20 November 2010

It Came from Another Galaxy

Posted by Ryan Anderson

It came from hundreds of thousands of light years away. Trapped in a dance of death with an ancient, doomed star, this behemoth interloper roves through our galaxy, thirsty for blood!

Okay, maybe not that last part. But believe it or not, I’m talking about a recent press release from the European Southern Observatory, not a B-movie from the 50s. Earlier this week, ESO announced that a team of astronomers have discovered a planet orbiting a star from another galaxy! It’s a little confusing because the star is now part of our own galaxy, but it’s part of the “Helmi stream”, which is an elongated swarm of stars left over from when the Milky Way devoured a small galaxy about nine billion years ago.

The star that the planet orbits is an old red giant, so the planet probably formed back when it was part of a separate galaxy. The planet is at least 1.25 times as massive as Jupiter and it is scorchingly close to its star: it’s year is only 16.2 earth days! There’s circumstantial evidence that the big planet was not the only planet in its system. The star is spinning unusually fast, which could be explained if it consumed some inner planets and absorbed their angular momentum.

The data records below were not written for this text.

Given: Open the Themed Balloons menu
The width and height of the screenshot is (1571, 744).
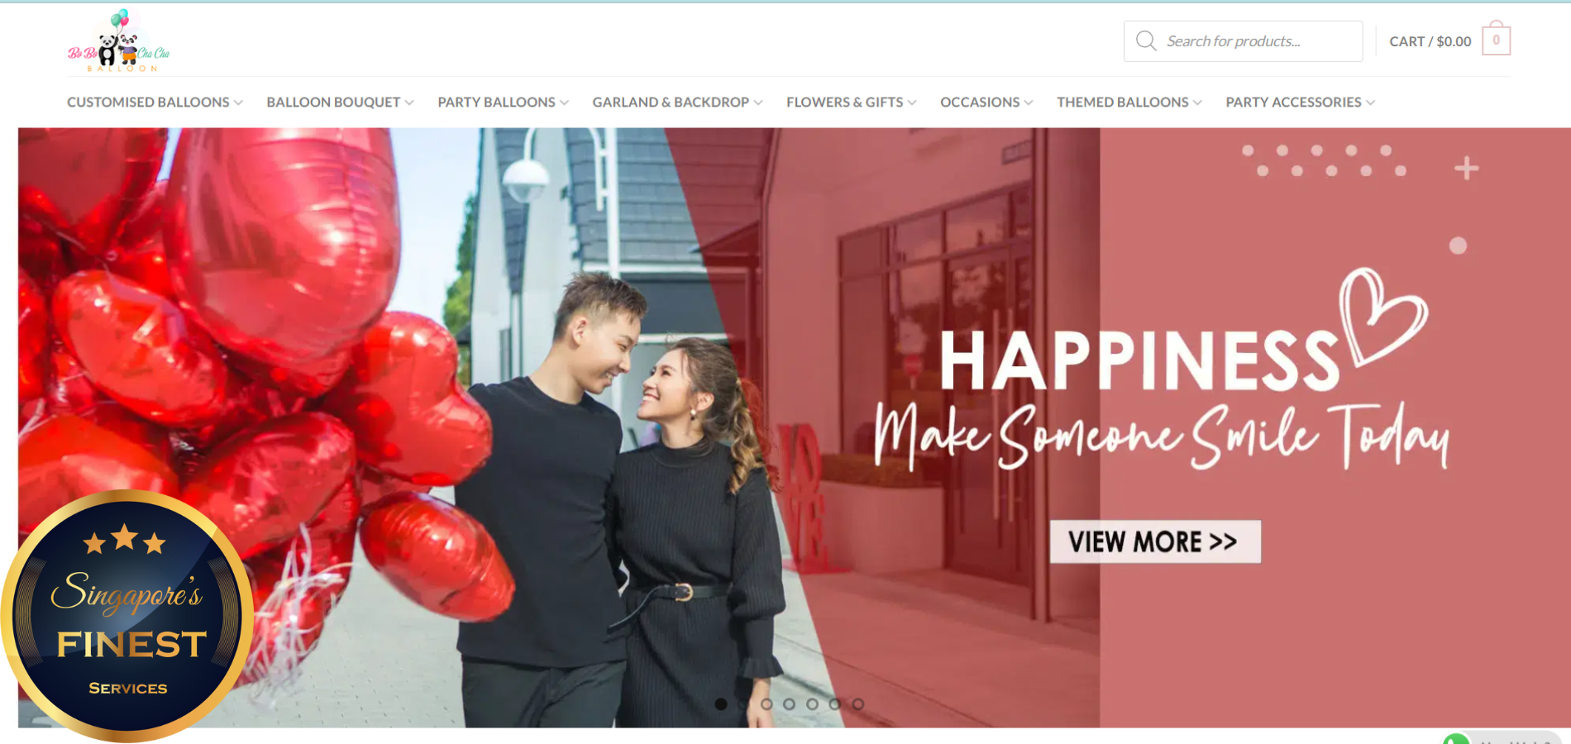Looking at the screenshot, I should 1129,102.
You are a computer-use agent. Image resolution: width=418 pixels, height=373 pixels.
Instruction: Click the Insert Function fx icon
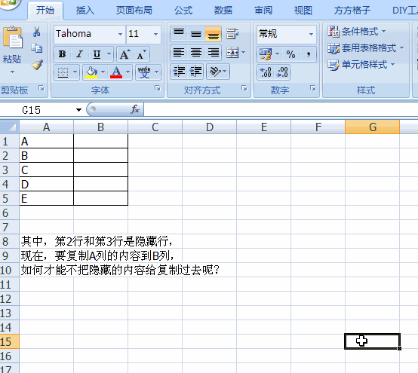coord(135,109)
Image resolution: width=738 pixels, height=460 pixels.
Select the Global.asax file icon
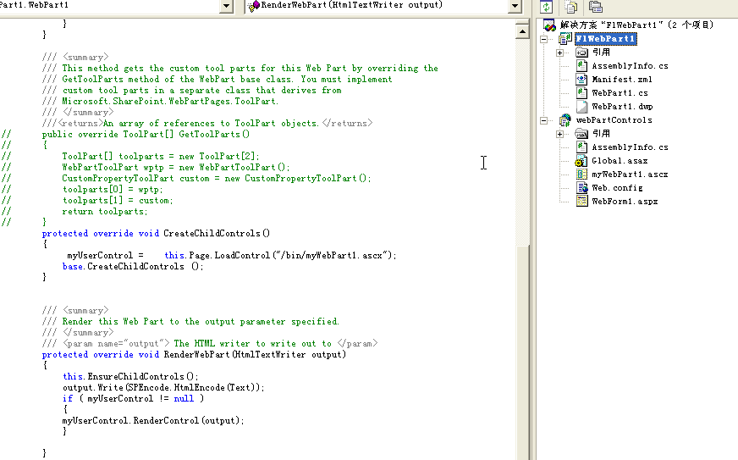pos(581,161)
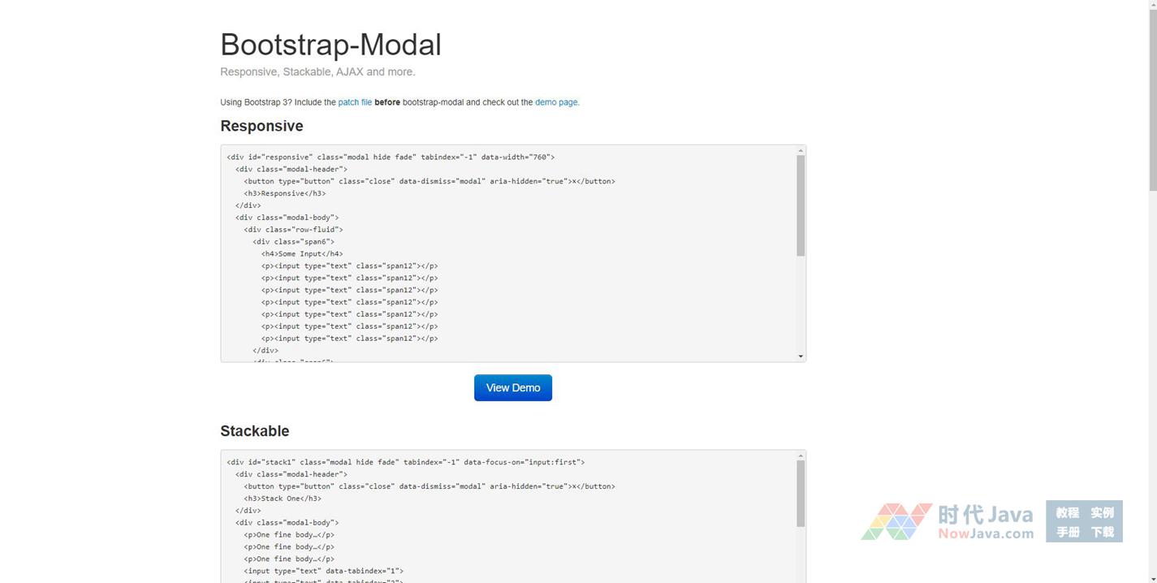Choose the 下载 watermark link
1157x583 pixels.
[1102, 532]
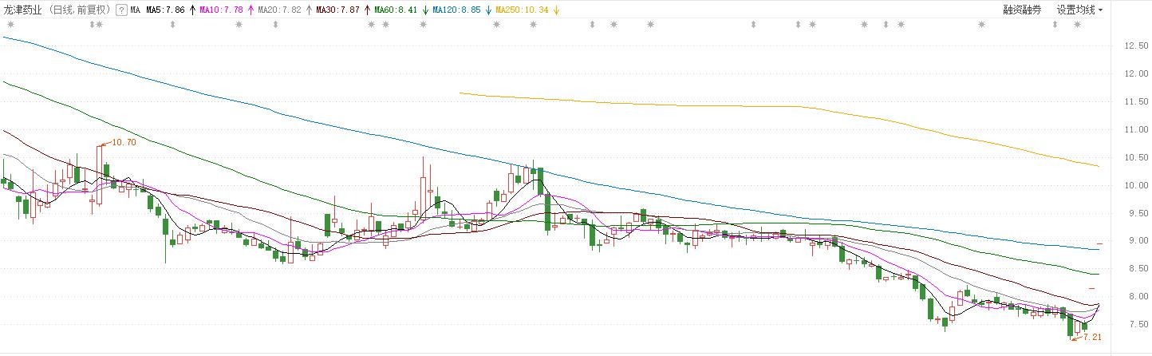Click the 10.70 high price annotation
Image resolution: width=1152 pixels, height=356 pixels.
pyautogui.click(x=124, y=142)
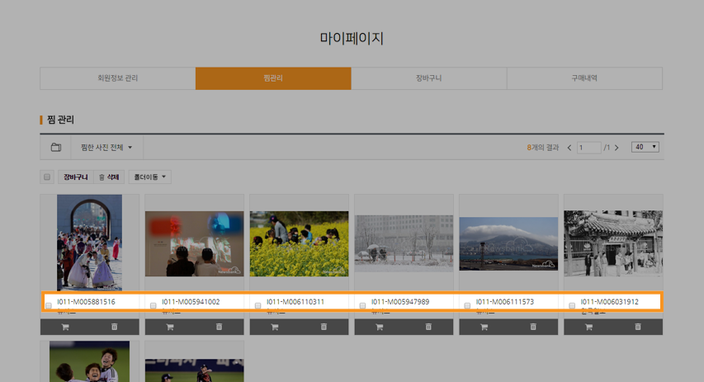
Task: Click trash icon under I011-M005947989
Action: coord(428,327)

So, does the fact that this planet formed in a different galaxy make it physically different from our home-grown planets? Not really. One of the fundamental results of modern astronomy is that all the stuff out in the universe is made of the same atoms we have here at home. But just because this new planet is made of regular old hydrogen and helium doesn’t change the very cool fact that we now can say in all honesty that we have discovered hundreds of planets outside of our solar system, and at least one of them is from another galaxy. That’s just cool.